What the exercise asks: Would you copy only the lines below, beginning with the one that contains "Task: Click the collapse" and running through the last entry line?

Data extracted from a collection:
=====

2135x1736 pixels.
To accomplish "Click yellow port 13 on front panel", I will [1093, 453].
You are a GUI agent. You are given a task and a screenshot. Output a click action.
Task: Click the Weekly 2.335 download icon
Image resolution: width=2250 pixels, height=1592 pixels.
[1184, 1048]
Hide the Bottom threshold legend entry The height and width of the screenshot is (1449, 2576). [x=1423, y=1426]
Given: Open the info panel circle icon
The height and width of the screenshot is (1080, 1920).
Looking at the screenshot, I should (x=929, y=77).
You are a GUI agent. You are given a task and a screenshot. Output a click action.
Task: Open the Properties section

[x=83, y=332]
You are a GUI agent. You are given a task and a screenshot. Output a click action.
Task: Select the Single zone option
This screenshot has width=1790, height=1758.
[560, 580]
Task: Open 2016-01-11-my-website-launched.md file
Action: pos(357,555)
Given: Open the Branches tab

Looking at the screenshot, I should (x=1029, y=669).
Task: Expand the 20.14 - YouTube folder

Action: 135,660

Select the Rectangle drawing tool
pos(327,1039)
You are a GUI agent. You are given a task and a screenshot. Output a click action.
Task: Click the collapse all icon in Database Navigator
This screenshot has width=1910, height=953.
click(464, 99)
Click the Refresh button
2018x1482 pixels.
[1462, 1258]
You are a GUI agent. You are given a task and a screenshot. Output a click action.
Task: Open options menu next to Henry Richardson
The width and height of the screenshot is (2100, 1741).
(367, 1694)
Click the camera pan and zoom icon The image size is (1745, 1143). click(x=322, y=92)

=====

Task output:
Task: Click the collapse all icon in Database Navigator
This screenshot has width=1910, height=953.
click(464, 99)
Click the Refresh button
2018x1482 pixels.
[1462, 1258]
You are a GUI agent. You are given a task and a screenshot. Output a click action.
Task: Open options menu next to Henry Richardson
The width and height of the screenshot is (2100, 1741).
(367, 1694)
Click the camera pan and zoom icon The image size is (1745, 1143). click(x=322, y=92)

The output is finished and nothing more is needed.